How will the opposition tackle stress?

John
Charlton takes a look at what the Liberal Democrats and the Conservative party
are planning to do to beat workplace stress

Policies
on stress at work may not win the next general election, but it is an issue
that’s rising up the political agenda of the main opposition parties.

Both
the Conservative and Liberal Democratic parties are looking at the issue of
stress at work, and plan to give details of their proposed policies in 2004.
They are likely to be part of their overall policies on health, safety and
productivity strategies.

Conservative
view

“We
certainly take the issue of stress at work very seriously,” says Conservative
trade and industry shadow minister, Tim Yeo. “We have a group of HR experts
working on this and related issues and they will advise us.

“The
party’s policies on this issue are being defined and will develop in 2004 when
details will come out. This is a policy in progress.”

Liberal
Democrat view

The
Liberal Democrats are also formulating policy on the stress issue. Former trade
and industry spokesman Vincent Cable, who became chief treasury spokesman on 12
October, says: “We have sought to make health and safety standards a central
theme. Stress is part of that bigger picture.

“We
have a working group on important legislation and this issue will be considered
by it, and policy will emerge from the working group in time for our Spring
Conference in 2004.”

Neither
would be drawn on any specific policies or ideas they may have for combating
stress at work. But both believe it is primarily an issue that should be dealt
with by employers, staff and safety representatives – although Cable says that
union representatives should also be involved.

Employer
role

Neither
party believes that employers should be compelled to develop and adopt
stress-reducing policies.

“I
doubt it’s practical,” says Cable. “It is not sensible in any event to make too
much use of the law and regulation in an area where definition is difficult and
enforcement virtually impossible.”

Targets

Although
the Government has set targets to reduce cases of ill health at work – last
year, it said it wanted 80,000 fewer cases of work-related ill health – neither
of the men believe that setting targets for reducing stress-related absenteeism
is wise.

"I
am sceptical about the value of targets of this kind," says Cable.

Six
months ago, his party investigated levels of stress and absenteeism in
government departments by putting parliamentary questions to the Government.

“Interestingly,”
says Cable, “the treasury was the most ‘stressed-out’ Government department.”

MPs’
stress

Both
parties’ HR departments deal with the issue of stress at work as standard
practice.

But
politicians’ lives can be stressful in the extreme.

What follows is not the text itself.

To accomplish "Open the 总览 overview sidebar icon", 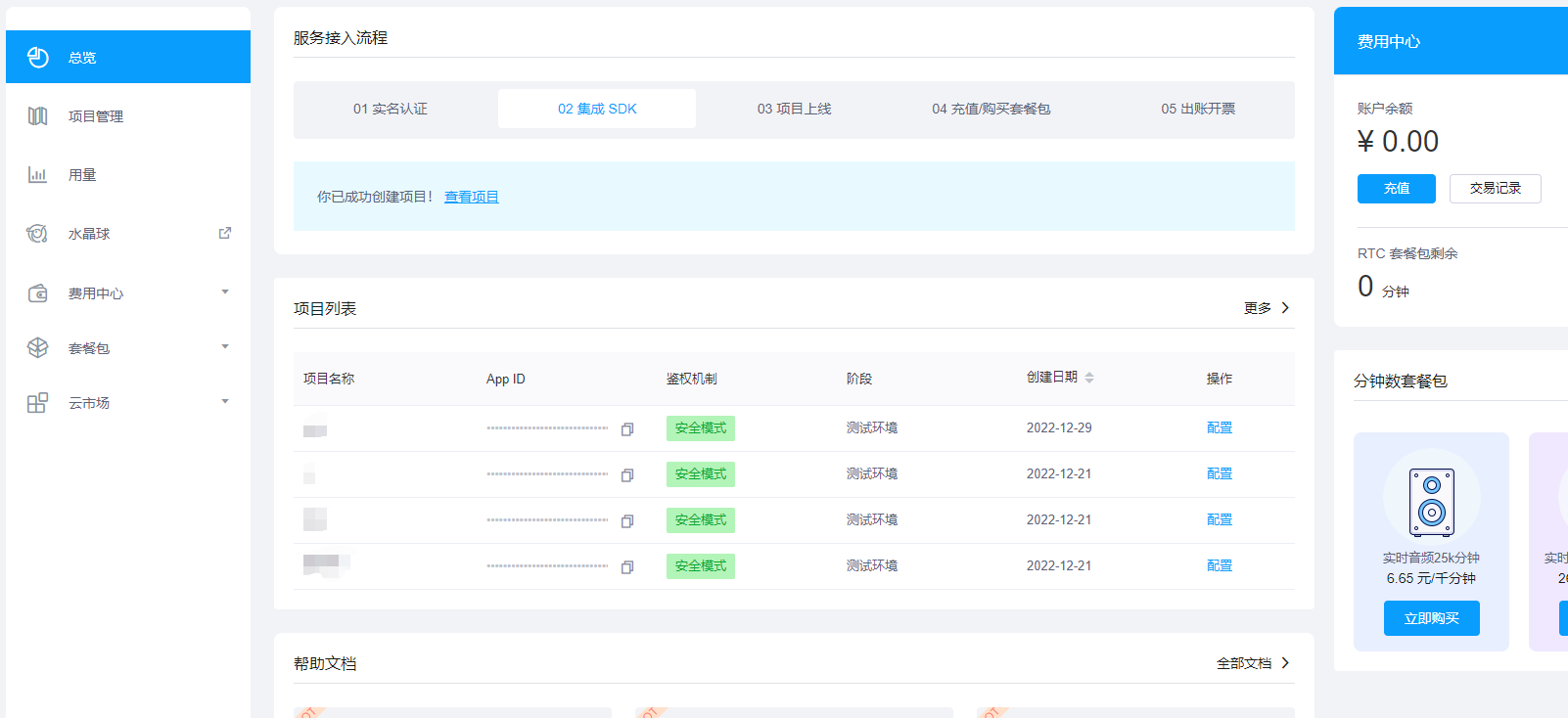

For example, in January
2000, Cheltenham Liberal Democrat MP Nigel Jones was injured, and local
councillor Andrew Pennington killed, by a sword-wielding constituent.

Long
and unsocial hours are also common causes of stress at work, and these were
long the norm until January 1 this year when parliamentary hours were cut to
make MPs’ working lives more family-friendly.

Stress-busters

But
an MP’s job is one that many know about, and perhaps this is why Cable thinks
they must shoulder the burdens that come their way. "Most MPs and
councillors have a stressful life, but they have chosen it," Cable says.

He
wouldn’t say whether he has his own stress-buster, but Yeo certainly does. He
practices transcendental meditation, and also plays golf off a nine handicap.